SOURCE
%%

If the disturbance signal is not available, control strategies are limited to feedback controllers. The type of controller differs as a function of the availability of a model. Elliott and Johnson [5] showed that at low frequencies, reducing the volume velocity of the panel leads to reduced sound power.

Networks of sensors [6, 7] or distributed sensors such as PVDF film [8] have been implemented to evaluate the volume velocity and to supply an SISO controller. System stability is guaranteed [9] when the actuators and the sensors are collocated and dual. An alternative to SISO controllers called “decentralized MIMO” consists in scattering manifold independents control units on the structure [10]. The results are fairly good but the technical resources needed are so huge that smart structures cannot be easily introduced in everyday equipment such as double-glazed windows, machinery shielding, vehicles. Moreover, active damping provides good performances without a model, but it is only efficient in the vicinity of a resonance frequency.

The model-based control strategy presents several advantages. It allows minimizing the number of sensors with modal reconstruction [11] and reducing control energy by nonlinear modal control [12, 13]. Complex and nonlinear structures can also be controlled with modal adaptative algorithm [14].

In the vibroacoustic field, accurate modeling is also required to adjust the controller. Baumann et al. [15, 16] proposed to compute sound power by using radiation filters. These filters are introduced in the state space model of the structure and the acoustic energy is incorporated in the cost function. Experiments carried out by Bingham et al. [17] and Dehandschutter et al. [18] demonstrated the validity of this method, but this technique is limited by the number of radiation filters that have to be introduced in the state space formulation.

Below the critical frequency, transmission is mass controlled [1]. Alujevic and Gardonio [19] showed that a light panel controlled by an active virtual mass with decentralized MIMO controllers behaves like a noncontrolled heavy panel. Transmission loss is increased but the sound power peaks still remain due to the lack of active damping.

%%

SUPPLIED INFORMATION
%%

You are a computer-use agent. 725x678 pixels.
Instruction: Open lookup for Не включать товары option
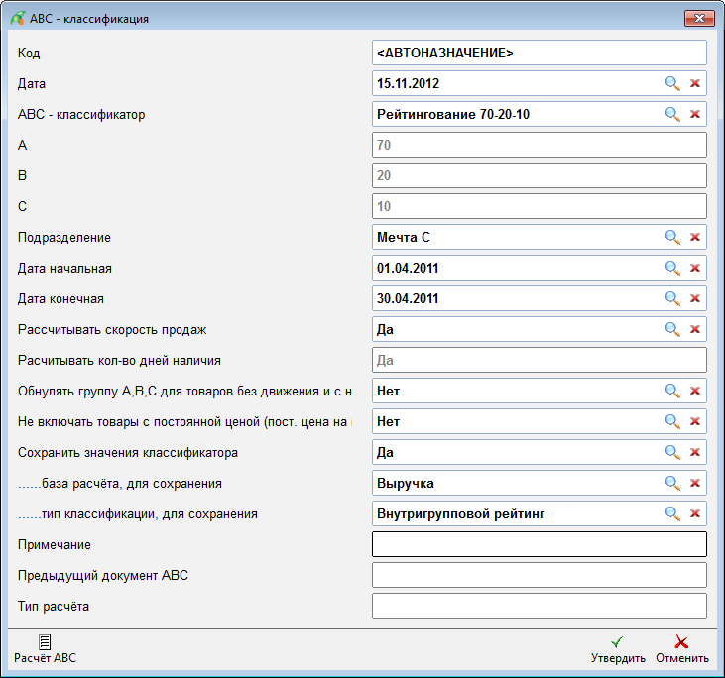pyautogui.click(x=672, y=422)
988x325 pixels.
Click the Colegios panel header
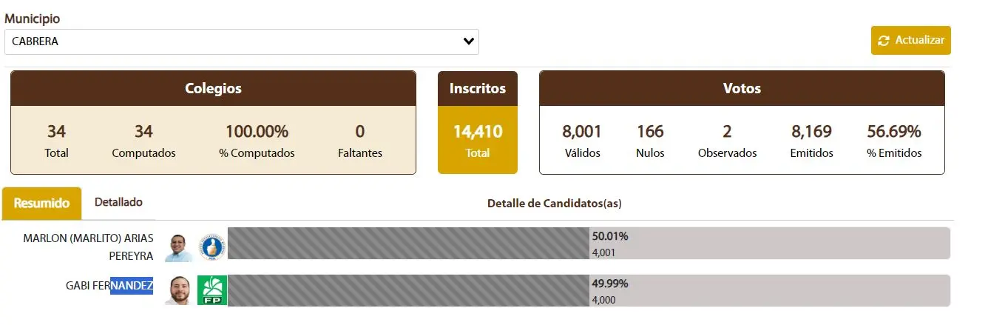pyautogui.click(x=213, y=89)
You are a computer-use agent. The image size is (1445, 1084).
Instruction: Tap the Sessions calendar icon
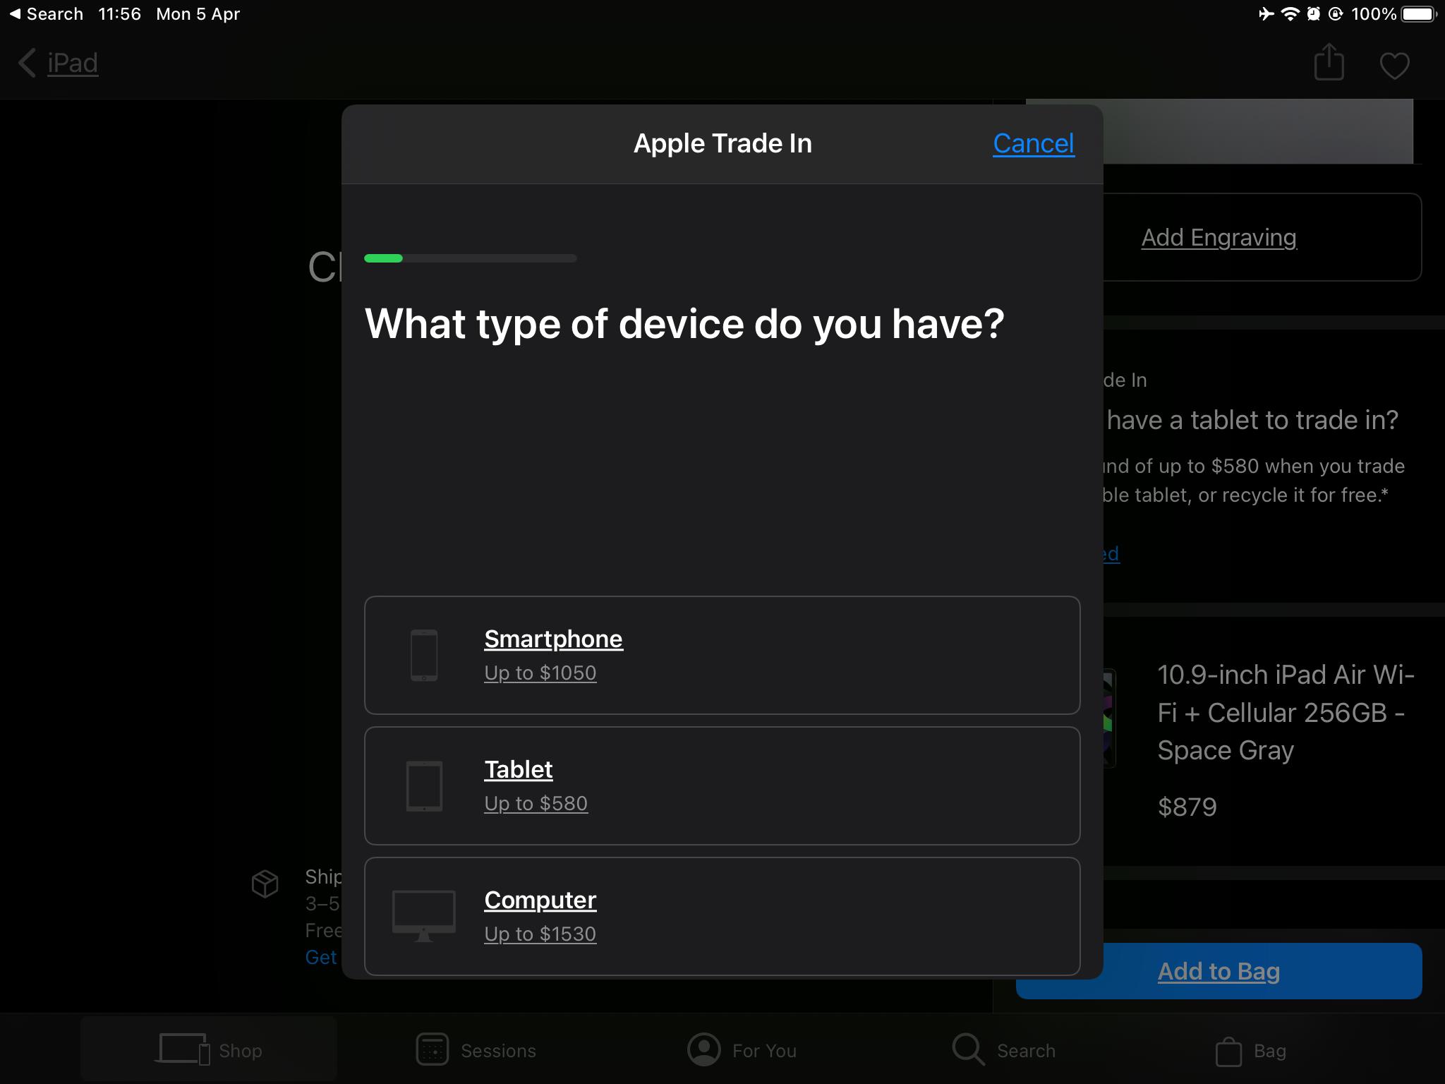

%%
%%

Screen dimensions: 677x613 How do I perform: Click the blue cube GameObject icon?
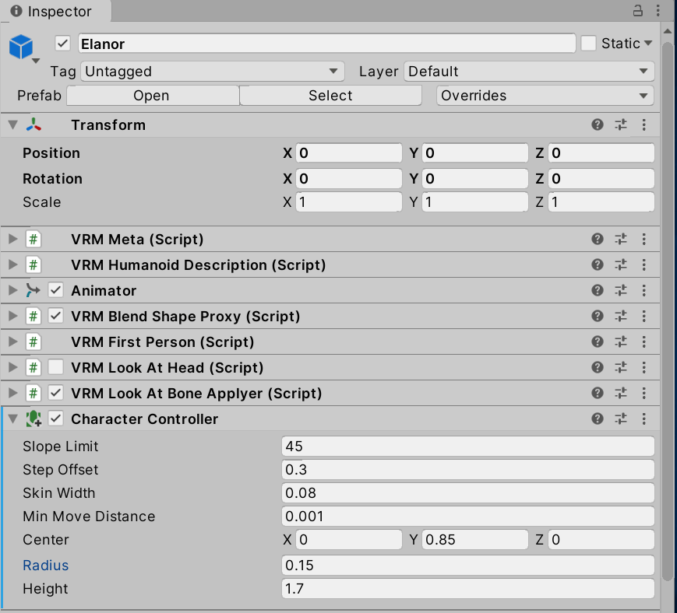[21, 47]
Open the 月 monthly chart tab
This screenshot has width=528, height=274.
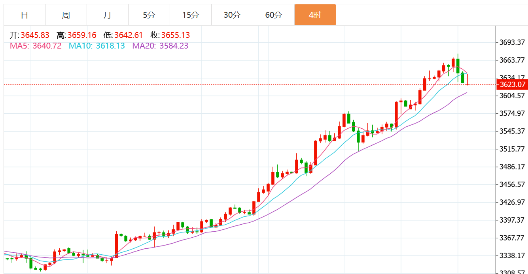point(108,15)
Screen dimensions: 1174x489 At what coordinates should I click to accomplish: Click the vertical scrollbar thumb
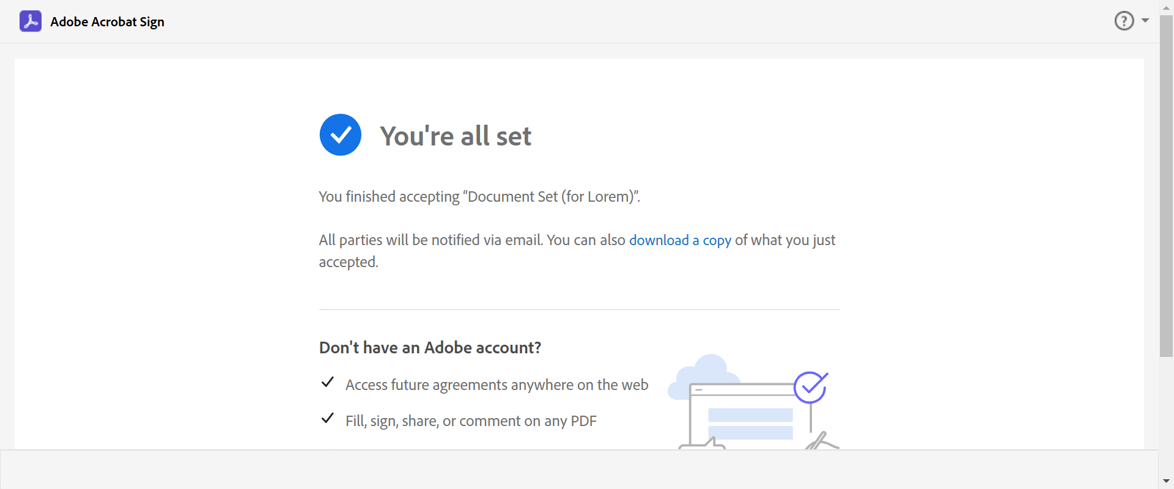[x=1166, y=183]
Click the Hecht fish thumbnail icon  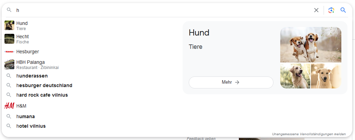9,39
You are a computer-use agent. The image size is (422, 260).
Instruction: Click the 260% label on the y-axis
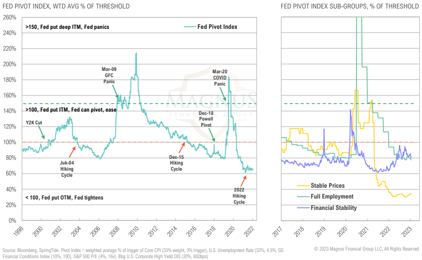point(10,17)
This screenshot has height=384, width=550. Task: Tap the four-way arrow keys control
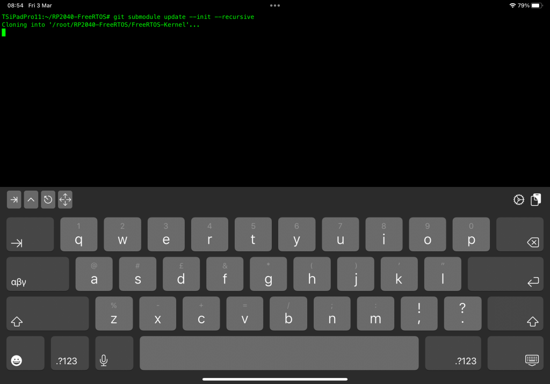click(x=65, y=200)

%%
%%

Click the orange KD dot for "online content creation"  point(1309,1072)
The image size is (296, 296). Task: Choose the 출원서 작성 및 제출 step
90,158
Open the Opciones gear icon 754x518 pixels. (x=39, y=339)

%%

TASK
List every researcher surname that appears in the passage on active control of sound transmission through panels. The entries after the passage are separate material and are not connected to it.

OUTPUT FOR THIS EXERCISE
Elliott, Johnson, Baumann, Bingham, Dehandschutter, Alujevic, Gardonio